### Text for analysis
::::::
Agricultural Biotechnology:

The 1990–2000 decade has seen extraordinary advances in all areas of biotechnology, and international agriculture has benefited from this new and exciting ‘promethean’ science. This term conveys the ‘daringly original and creative’ science that is necessary to deal with the problems of poverty, hunger and environmental degradation facing much of the world today.
A 1990 CAB  International publication (Beyond Mendel’s Garden: Biotechnology in the Service of World Agriculture) and a 2000 publication on Promethean Science: Agricultural Biotechnology, the Environment and the Poor summarize the scientific and policy developments in agricultural biotechnology over the past decade. These and other publications by CAB International and the Consultative Group on International Agricultural Research looked at the future role of biotechnology in agriculture. They helped set the agenda for a decade of exciting research, particularly in developing countries and by the international agricultural research centres. They also foreshadowed the biotechnology debate that continues today on biosafety issues, effects on biodiversity and the environment and intellectual property rights. Despite the ongoing controversies about genetically improved foods, we can look back on the 1990s as a decade of great scientific achievements and practical applications of science.
This publication, through its overview chapter and selected country studies, contains useful information on the evolving biotechnological research in the main geographical regions. The emphasis is on the potential these new technologies hold for agriculture in developing countries. The reports vary in the depth of coverage, but all combine to show the urgent need that exists for public and private sector investment to ensure that all countries share in the benefits of modern biotechnologies, while minimizing any unintended effects.
::::::
### Provided records

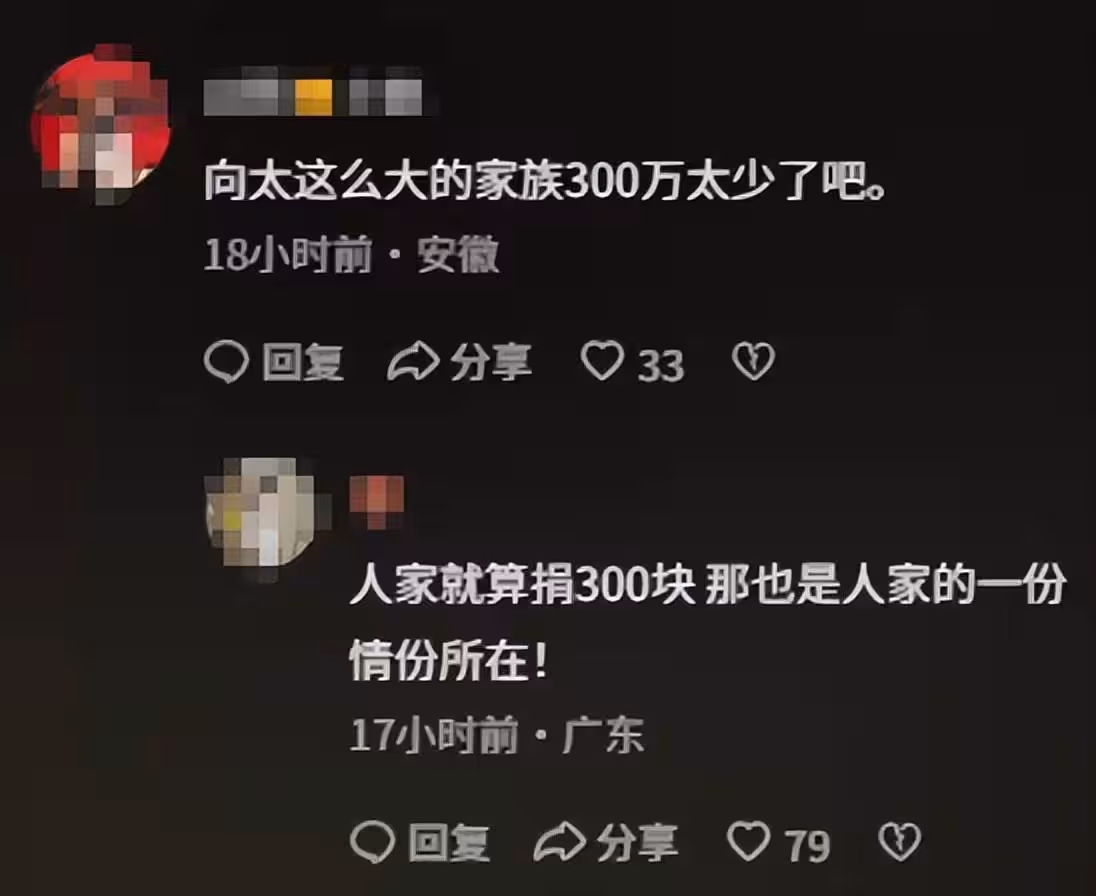
Task: Tap 分享 text under the 300万 comment
Action: click(x=491, y=363)
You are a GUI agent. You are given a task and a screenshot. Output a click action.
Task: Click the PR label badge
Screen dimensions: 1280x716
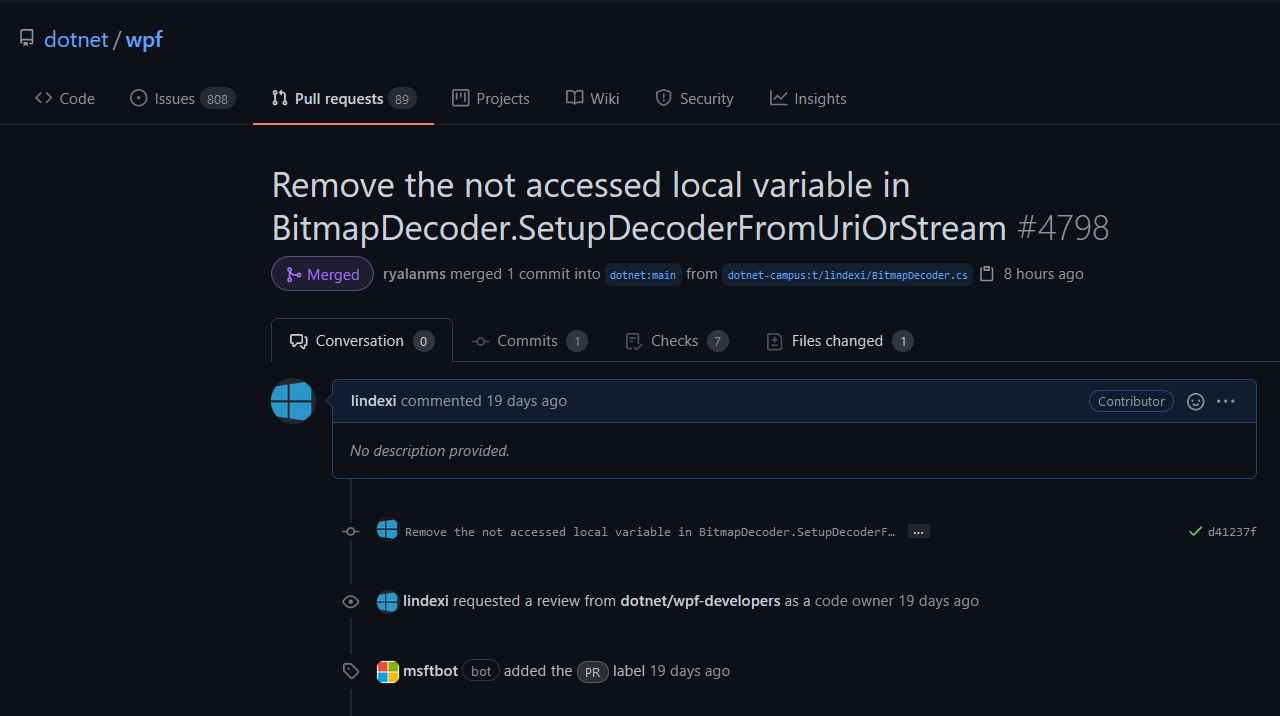click(x=592, y=672)
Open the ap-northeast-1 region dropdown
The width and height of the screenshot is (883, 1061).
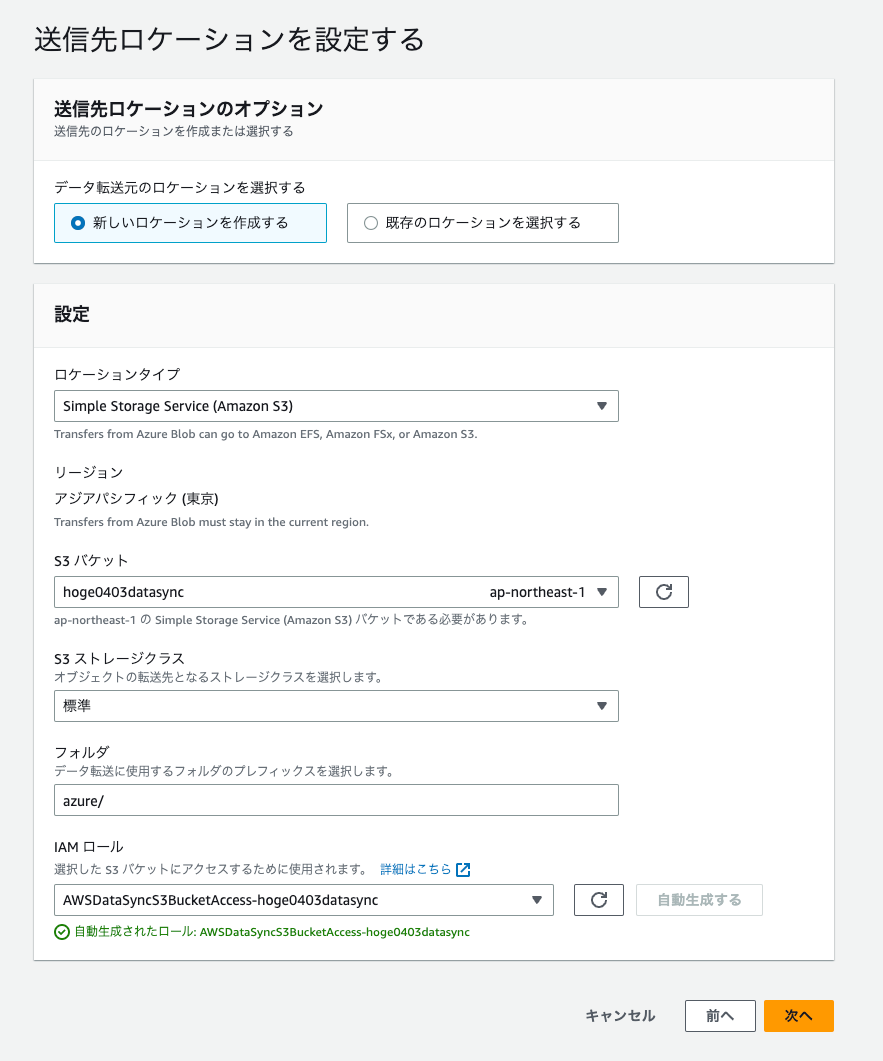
::::::
### What the exercise asks
Revise the agricultural biotechnology text, rewriting everything from "The 1990–2000 decade" down to "the world today." with "environmental degradation" changed to "ecological damage". Please rely only on the agricultural biotechnology text and not on the entries.

### Output of the exercise
The 1990–2000 decade has seen extraordinary advances in all areas of biotechnology, and international agriculture has benefited from this new and exciting ‘promethean’ science. This term conveys the ‘daringly original and creative’ science that is necessary to deal with the problems of poverty, hunger and ecological damage facing much of the world today.